Turkmenistan, RWE sign energy deal to develop gas export route to Europe

April 16, 2009 - (AP by Alexander Vershinin) - ASHGABAT, Turkmenistan — German energy company RWE AG signed a tentative deal Thursday with Turkmenistan that could see it exporting natural gas from the Central Asian nation to Europe. The memorandum of understanding marks a significant breakthrough in Western efforts to diversify gas deliveries away from Russia, which is currently embroiled in a diplomatic row with Turkmenistan over a pipeline explosion last week. RWE chief executive Juergen Grossmann said the long-term deal will also give his company development rights to an offshore field in the Caspian Sea. "They will work on developing oil and gas resources on the 23rd block of Turkmenistan's Caspian shelf," Turkmen President Gurbanguli Berdymukhamedov said after meeting with Grossmann in the Turkmen capital, Ashgabat.
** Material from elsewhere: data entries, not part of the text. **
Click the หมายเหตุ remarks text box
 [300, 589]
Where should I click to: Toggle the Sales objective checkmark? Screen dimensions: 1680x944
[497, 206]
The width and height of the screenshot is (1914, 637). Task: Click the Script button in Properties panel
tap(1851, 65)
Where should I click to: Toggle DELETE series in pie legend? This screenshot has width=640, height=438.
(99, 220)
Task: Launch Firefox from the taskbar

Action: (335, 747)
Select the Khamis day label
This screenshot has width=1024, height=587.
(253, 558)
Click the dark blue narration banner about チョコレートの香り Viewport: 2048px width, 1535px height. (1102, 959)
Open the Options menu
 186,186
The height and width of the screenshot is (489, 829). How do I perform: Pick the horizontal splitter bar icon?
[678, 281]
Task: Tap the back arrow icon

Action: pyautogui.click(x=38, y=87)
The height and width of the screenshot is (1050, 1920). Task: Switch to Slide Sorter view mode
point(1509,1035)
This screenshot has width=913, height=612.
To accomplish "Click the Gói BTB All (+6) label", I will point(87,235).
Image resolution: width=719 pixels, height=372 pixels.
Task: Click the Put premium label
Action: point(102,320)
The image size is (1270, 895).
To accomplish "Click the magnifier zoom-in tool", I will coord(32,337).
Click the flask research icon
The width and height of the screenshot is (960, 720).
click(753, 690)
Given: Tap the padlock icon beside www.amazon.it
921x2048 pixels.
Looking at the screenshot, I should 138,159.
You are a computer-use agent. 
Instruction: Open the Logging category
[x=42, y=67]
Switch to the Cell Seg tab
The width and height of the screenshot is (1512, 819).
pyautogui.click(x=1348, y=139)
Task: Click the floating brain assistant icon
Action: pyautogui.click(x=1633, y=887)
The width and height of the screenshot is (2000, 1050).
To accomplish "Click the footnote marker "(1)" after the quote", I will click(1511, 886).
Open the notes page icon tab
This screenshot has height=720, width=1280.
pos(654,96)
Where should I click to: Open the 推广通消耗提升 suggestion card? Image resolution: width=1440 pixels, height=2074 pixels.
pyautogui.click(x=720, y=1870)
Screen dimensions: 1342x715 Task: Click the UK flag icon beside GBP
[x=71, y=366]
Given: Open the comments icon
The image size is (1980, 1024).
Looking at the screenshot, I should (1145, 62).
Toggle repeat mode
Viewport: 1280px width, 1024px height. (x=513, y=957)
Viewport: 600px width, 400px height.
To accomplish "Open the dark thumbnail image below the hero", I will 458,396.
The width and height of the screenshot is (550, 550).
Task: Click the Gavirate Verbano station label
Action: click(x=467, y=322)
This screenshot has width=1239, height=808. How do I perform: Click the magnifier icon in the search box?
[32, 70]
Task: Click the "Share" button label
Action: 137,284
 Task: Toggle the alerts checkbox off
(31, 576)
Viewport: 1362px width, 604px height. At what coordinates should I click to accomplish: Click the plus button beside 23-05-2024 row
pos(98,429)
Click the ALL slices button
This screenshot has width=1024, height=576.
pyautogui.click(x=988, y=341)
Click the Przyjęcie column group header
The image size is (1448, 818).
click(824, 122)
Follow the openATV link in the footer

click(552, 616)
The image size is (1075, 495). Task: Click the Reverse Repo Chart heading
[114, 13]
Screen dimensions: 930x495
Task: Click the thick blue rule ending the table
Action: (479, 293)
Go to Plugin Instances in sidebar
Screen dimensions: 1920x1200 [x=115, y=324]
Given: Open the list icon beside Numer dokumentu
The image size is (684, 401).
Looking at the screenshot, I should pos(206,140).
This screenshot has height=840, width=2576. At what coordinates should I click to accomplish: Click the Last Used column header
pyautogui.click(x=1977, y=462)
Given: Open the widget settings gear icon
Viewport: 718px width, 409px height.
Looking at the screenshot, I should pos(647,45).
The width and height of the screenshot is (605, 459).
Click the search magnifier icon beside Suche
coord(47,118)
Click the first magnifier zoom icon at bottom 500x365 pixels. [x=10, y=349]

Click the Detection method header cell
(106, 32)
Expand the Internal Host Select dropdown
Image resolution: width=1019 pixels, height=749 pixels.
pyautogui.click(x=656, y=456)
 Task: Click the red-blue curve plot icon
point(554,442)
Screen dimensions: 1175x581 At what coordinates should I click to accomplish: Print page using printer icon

European plans to reduce dependence on Russian gas have focused on building a pipeline across the bottom of the Caspian Sea, an option that is being studied by RWE. "There are number of possibilities, and one of them is to go via the Caspian Sea, which is the option we are working on," Grossmann said. RWE is a partner in the international consortium hoping to build the EU-backed Nabucco pipeline, which is aimed at bypassing Russia by transporting from Azerbaijan, through Turkey and onward to Europe. Progress on the pipeline has faltered over doubts about its financial viability, but guarantees of Turkmen gas supplies would improve the project's chances. In 2007, the Kremlin sought to undercut Nabucco by signing a declaration on the construction of a 1,100-mile (1,700-kilometer) pipeline along the Caspian Sea shore that would run from Turkmenistan through Kazakhstan and into Russia's network of pipelines to Europe. Gazprom hopes the pipeline will supplement current gas deliveries from Turkmenistan by around 30 billion cubic meters. Relations between Turkmenistan and Russia have turned sour in recent days, however, with Turkmenistan accusing Gazprom of causing a pipeline blast on its border with Uzbekistan last week that shut off the Central Asian country's gas exports. On Monday, Berdymukhamedov charged the company with committing "technological errors" that triggered the blast and invited independent experts to investigate the incident.